Lucas pulled himself together. What had he to do with empty chairs, and old folios, and omens? He was a burglar, out for the night on urgent business. Let him attend to it, and keep his dreams and soliloquies for the daytime. He walked across the polished floor, his rubber soles being absolutely noiseless. He raised the heavy curtain, and passed beneath it through the archway.

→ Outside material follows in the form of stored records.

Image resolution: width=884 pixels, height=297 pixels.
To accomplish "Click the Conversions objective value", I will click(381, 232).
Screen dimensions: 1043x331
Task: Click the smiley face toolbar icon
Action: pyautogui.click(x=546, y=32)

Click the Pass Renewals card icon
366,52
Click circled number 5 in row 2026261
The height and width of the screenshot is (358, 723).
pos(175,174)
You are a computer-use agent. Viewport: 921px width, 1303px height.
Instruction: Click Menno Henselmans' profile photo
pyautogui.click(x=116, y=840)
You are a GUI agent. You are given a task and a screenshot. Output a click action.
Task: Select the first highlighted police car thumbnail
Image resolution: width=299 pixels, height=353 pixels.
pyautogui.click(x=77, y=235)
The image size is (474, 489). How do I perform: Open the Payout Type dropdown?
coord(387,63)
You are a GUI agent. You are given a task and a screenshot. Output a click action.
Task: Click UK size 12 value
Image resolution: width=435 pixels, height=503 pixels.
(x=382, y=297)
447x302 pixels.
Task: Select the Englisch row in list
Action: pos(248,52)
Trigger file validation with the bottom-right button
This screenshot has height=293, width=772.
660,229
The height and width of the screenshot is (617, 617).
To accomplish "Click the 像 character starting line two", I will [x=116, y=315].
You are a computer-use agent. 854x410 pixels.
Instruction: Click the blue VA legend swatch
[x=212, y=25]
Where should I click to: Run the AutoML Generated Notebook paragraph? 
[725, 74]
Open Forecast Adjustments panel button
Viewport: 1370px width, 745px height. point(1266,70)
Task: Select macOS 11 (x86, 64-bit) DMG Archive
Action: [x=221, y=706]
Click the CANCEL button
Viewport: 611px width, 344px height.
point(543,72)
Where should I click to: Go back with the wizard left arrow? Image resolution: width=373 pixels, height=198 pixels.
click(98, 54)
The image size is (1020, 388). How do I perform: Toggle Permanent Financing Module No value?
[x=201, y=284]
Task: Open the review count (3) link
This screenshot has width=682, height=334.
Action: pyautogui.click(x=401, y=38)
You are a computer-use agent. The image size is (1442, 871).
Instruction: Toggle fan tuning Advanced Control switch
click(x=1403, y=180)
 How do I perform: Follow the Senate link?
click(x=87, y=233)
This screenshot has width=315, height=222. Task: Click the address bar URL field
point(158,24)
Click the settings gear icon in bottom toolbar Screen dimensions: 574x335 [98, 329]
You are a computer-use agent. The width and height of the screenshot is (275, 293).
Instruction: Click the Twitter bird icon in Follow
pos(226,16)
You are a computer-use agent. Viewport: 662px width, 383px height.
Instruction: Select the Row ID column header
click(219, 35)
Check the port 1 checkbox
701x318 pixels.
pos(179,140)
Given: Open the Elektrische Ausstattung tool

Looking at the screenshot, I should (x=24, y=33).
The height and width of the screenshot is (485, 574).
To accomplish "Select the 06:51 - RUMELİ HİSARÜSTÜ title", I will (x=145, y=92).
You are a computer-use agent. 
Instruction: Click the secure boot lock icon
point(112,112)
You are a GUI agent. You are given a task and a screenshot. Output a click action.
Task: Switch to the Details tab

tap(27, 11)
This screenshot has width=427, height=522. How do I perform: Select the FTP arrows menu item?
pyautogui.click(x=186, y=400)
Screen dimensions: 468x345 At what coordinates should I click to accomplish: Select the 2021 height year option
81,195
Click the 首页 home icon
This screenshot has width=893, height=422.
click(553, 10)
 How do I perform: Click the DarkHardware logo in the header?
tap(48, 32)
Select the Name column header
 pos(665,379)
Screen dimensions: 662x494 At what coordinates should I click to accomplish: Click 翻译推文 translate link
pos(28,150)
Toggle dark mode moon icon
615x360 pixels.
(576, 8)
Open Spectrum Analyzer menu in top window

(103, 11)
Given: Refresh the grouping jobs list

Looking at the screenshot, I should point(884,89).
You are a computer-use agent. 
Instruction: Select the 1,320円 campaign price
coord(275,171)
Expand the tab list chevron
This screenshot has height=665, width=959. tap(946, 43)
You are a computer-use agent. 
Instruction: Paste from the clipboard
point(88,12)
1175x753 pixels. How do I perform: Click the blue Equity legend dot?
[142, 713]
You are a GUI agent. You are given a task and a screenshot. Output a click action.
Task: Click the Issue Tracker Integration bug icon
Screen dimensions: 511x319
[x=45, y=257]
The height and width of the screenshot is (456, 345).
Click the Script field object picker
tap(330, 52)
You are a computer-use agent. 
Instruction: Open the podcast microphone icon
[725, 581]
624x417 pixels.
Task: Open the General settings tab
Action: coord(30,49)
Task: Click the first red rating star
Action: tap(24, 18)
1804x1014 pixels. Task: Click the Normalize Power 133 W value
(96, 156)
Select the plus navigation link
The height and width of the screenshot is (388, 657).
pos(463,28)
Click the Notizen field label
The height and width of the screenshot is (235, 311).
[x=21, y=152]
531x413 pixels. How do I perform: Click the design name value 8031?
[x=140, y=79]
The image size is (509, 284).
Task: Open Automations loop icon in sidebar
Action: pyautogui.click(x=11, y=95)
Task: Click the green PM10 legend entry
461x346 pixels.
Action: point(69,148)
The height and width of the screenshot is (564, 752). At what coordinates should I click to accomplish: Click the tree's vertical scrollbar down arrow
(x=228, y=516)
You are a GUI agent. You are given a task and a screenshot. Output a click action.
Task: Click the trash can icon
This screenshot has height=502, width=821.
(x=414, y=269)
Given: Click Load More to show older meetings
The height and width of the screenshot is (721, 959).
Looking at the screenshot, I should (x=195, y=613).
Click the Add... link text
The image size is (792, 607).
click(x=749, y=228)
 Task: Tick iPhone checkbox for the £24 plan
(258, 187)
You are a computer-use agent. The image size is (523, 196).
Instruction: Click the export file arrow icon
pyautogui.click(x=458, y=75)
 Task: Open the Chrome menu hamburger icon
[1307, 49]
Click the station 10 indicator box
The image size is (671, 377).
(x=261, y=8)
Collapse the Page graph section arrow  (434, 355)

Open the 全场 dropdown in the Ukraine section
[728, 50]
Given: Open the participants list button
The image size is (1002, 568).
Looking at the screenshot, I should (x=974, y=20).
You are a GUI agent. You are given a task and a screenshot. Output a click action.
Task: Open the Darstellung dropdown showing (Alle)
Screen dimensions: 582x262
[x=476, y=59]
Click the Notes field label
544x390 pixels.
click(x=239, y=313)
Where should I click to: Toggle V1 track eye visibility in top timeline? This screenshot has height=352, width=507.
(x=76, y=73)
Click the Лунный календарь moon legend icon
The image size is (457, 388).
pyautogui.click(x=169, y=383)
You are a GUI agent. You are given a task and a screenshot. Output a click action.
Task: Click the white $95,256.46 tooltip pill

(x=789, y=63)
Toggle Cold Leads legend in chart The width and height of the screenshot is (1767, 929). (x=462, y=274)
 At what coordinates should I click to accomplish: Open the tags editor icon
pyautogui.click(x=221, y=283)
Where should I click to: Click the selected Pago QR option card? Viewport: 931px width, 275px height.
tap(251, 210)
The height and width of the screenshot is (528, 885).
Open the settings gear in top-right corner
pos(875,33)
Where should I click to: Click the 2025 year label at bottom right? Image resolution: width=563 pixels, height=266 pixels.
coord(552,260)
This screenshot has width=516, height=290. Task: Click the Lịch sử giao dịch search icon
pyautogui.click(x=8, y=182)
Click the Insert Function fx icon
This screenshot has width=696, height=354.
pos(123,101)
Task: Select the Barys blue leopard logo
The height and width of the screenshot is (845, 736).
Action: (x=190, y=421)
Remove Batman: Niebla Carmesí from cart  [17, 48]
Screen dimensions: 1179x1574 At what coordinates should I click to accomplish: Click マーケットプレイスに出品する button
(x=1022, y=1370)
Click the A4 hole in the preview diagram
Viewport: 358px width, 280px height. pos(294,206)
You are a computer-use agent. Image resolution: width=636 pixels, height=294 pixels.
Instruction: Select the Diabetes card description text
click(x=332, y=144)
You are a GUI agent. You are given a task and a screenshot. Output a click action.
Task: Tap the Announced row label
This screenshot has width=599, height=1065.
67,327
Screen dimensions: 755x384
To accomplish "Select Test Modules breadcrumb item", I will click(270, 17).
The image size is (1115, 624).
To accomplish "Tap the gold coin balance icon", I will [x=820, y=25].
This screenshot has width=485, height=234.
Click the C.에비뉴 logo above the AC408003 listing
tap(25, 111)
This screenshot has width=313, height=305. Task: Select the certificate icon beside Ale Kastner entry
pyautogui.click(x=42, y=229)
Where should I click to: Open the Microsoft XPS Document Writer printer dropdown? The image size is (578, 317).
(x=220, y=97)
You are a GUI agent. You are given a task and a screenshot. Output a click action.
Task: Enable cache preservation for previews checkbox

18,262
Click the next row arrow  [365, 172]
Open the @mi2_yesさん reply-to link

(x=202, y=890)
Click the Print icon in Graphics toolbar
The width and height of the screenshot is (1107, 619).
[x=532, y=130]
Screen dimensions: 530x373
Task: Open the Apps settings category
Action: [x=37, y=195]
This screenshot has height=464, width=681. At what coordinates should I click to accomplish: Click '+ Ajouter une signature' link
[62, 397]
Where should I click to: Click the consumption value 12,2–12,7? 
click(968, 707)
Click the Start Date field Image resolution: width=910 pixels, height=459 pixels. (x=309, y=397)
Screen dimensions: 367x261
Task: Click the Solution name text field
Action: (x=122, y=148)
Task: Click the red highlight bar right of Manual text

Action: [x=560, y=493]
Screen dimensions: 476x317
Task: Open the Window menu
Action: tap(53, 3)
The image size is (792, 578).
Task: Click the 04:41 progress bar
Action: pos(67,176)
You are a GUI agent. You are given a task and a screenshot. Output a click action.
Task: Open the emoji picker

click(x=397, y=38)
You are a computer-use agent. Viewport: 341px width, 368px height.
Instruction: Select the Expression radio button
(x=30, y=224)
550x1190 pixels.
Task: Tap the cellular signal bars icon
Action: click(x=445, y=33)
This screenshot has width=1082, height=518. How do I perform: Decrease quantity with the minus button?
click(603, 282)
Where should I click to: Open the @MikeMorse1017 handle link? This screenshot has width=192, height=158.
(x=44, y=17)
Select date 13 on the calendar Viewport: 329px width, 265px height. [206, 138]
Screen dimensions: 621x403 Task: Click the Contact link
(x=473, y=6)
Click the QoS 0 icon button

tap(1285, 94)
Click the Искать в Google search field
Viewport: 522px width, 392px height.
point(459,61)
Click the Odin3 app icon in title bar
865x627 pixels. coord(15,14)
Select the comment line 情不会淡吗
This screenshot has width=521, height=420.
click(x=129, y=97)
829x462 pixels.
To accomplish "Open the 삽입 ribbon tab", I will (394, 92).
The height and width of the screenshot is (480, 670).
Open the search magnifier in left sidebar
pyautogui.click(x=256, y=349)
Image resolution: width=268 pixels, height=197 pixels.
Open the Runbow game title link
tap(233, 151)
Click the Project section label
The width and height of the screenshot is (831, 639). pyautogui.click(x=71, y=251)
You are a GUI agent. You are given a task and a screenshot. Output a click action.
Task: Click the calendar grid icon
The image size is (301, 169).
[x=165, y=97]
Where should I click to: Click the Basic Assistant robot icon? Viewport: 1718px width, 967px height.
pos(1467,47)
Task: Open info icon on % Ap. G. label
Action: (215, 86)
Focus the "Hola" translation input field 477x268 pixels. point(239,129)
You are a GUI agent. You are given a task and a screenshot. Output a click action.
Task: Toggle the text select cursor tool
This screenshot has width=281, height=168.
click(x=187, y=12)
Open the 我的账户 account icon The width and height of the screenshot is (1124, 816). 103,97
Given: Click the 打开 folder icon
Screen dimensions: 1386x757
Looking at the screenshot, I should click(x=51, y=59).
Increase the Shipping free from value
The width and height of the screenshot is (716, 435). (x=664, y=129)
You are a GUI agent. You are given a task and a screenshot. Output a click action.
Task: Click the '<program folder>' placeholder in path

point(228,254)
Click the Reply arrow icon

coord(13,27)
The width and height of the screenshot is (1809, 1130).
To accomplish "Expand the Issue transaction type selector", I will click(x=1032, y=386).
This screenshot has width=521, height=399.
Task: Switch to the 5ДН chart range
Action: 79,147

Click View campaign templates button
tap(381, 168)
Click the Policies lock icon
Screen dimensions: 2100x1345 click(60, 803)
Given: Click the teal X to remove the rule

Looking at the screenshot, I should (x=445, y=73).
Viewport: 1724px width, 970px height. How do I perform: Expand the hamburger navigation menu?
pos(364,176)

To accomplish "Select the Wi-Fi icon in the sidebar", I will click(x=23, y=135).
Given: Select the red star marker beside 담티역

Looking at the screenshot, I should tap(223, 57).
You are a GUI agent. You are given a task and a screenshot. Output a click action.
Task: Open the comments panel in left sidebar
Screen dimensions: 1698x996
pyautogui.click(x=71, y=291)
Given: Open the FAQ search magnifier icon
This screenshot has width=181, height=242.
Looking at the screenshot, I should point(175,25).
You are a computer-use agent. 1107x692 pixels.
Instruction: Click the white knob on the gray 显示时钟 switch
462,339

There in front of him was the marble hall, bathed in coloured moonlight. The fountain played softly to the tones of gold, azure and red cast from the stained-glass window. If Mr. Lucas had been conversant with Keats he would doubtless have thought of St. Agnes' Eve; but presumably Mr. Lucas did not, for, keeping well to the wall, he stole quickly across to where stood the case containing the miniatures.
"LUCAS DROPPED IT CAREFULLY INTO THE POCKET OF HIS NORFOLK JACKET."
"You bress de button, and it releases de trawers. So." He smiled as Mr. Meyer's pronunciation came back to him. He followed the instructions, and the drawers were free.
Cosway and Engleheart did not detain him to-night. He opened the bottom drawer. There lay the Holbein for which Mr. Meyer had recently paid three thousand guineas. Lucas dropped it carefully into the pocket of his Norfolk jacket, shut the drawer, and closed the case.
So far all was well—very well indeed. Only a few yards, a curtain, and a few yards more, lay between him and freedom. Then again there fell upon him a sense of Mr. Meyer's personality. What had that man not done? He had browbeaten an Emperor, hoodwinked a couple of wily Chancellors, and decimated the ranks of rival practitioners. Was he, John Lucas, a mere tyro in the burglary profession, able to outwit the smartest man of the day? Had he only to break a window, step across a floor, seize a treasure, and depart?
No—it was impossible. The very ease with which everything had been accomplished was the worst sign of all. "I have gone into de question of dieves, and tink I should be able to meet de situation." Meyer's words came back to him now. He himself was in town—Lucas had seen him depart that morning, to make it absolutely certain—but his myrmidons were doubtless hidden around. An electric shock would suddenly hold him fast, and Meyer's butler or stage manager, or whatever he was called, would appear and wing him—unless the servants were asleep in their master's absence. But nothing was ever left to chance in Mr. Meyer's life or his house. The very silence was eloquent of impending catastrophe.
Again Mr. Lucas reproached himself with nervous folly. "It is only my second burglary," he reflected apologetically. He stepped across the hall, and once more raised the curtain.